- _Text block_
"""
Two Medicine Redux
Driver, why is this place we’re going to called Two Medicine? As a Glacier Park Lodge shuttle driver I am asked that question about once a day during the summer season, which means that over a summer I get it asked a minimum of 120 times.
It is not an unreasonable question as the name Two Medicine is all over the east side of Glacier ... lakes, river, valley, a former ranger station, etc. In all honesty I wonder if a definite answer can be given for that question.
According to “Place Names of Glacier National Park” there were two Blackfeet medicine lodges located in the area either on the bank of the river or on the shore of one of the named lakes. However, I can state that there once was a Two Medicine ranger station and I know this because I lived in it for four wonderful summers from 1966-1969.
Like my boyhood home in Oklahoma one would be hard pressed to know it was even there, but more about that later. I first saw the Two Medicine area in the early fall of 1964 when I stopped there briefly while on my way to the East Glacier train station. As can be in that valley it was windy and storming that day and my views were pretty much obstructed by the weather. Even covered with clouds and rain and embraced by a howling wind I could still see that it was beautiful beyond words. Little did I know that I would return two summers later to begin my four-year residency as a summer park ranger there.
In 1965 at the end of my first summer as a seasonal ranger I was asked what type of ranger work did I want to do the coming year and where did I want to do it? I quickly spoke up and said I wished to do something other than fee collection, but that I wished to remain working out of the St. Mary area. Over the winter the NPS reviewed my past employment and assigned me the coming year to be the fee collection supervisor at Two Medicine…so much for adhering to my wishes. However, I would work as the NPS wished and go where they sent me and Two Medicine it would be. Unlike West Glacier and Many Glacier the Two Medicine area was relatively undeveloped. There was no lodging, no restaurants and only an eight mile road in and out of the place. However, it did have a ranger station, a very old ranger station and one with no electricity, cold running water, and Coleman gas lanterns for light. It was also four miles from the lake and camp store. It was quite primitive to say the least. Fortunately I was not alone, but had the company of a couple of other rangers and a pack of rowdy trail crew members. I quickly realized that being a Boy Scout in my younger days might come in handy as this was going to be a summer of rough living.
At least the ranger station had indoor plumbing…to a point. Back in those days the NPS had very strict grooming and dressing standards…Class A uniforms with ties, shiny shoes, and no beards or any kind of facial hair. Regardless of the circumstances one had to look sharp…or else.
"""
- _Directions_
**a.** Write out the passage from the Two Medicine account starting at "At least the" and ending at "look sharp…or else.".
**b.** In the Two Medicine account, how far was the old ranger station from the lake and camp store?
**c.** Proceed with the Two Medicine account from its last sentence.

- _Information_
"""
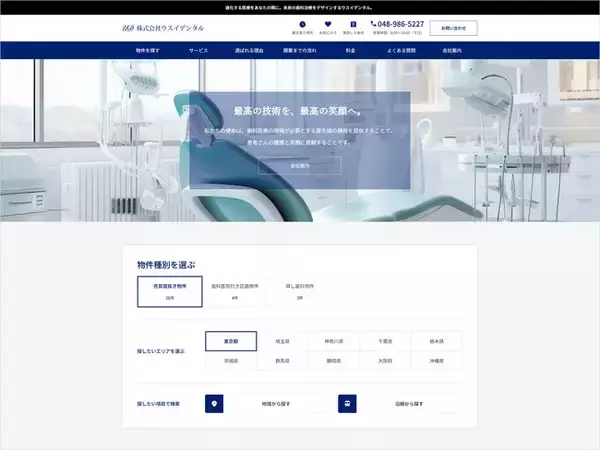600x450 pixels.
Task: Click the train route search icon
Action: pyautogui.click(x=346, y=404)
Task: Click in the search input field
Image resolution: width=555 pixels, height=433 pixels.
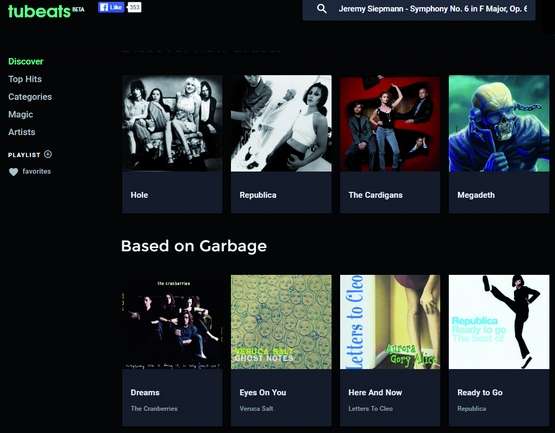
"""
- _Responses to the exercise_
**a.**
At least the ranger station had indoor plumbing…to a point. Back in those days the NPS had very strict grooming and dressing standards…Class A uniforms with ties, shiny shoes, and no beards or any kind of facial hair. Regardless of the circumstances one had to look sharp…or else.

**b.** Four miles.

**c.**
At least I knew how to use an iron, assuming I could find electricity to power it. I eventually ended up ironing my clothes using the generator power for the entrance station. Where there is a will there is a way. So for the next four summers I toiled away as a seasonal ranger in the Two Medicine valley and grew to love just about every minute of it. Back in the 1960s Two Medicine was a hidden gem in the Park and not nearly as busy as the more developed Park areas, and certainly not as busy as it is now.
It was fun to be a ranger in an area with not too many visitors and virtually no crime to speak of. One could freely mingle with the visitors and only mildly correct their errant behaviors if they picked the flowers and left food containers out. In four seasons I can only remember issuing a handful of citations. This was a time before bear fatalities and real crime came to the Park. Two Medicine was truly a hidden gem of the Park. In 1966 and 1967 I was a single male having the time of my life, at least in the summer, and getting paid to do it.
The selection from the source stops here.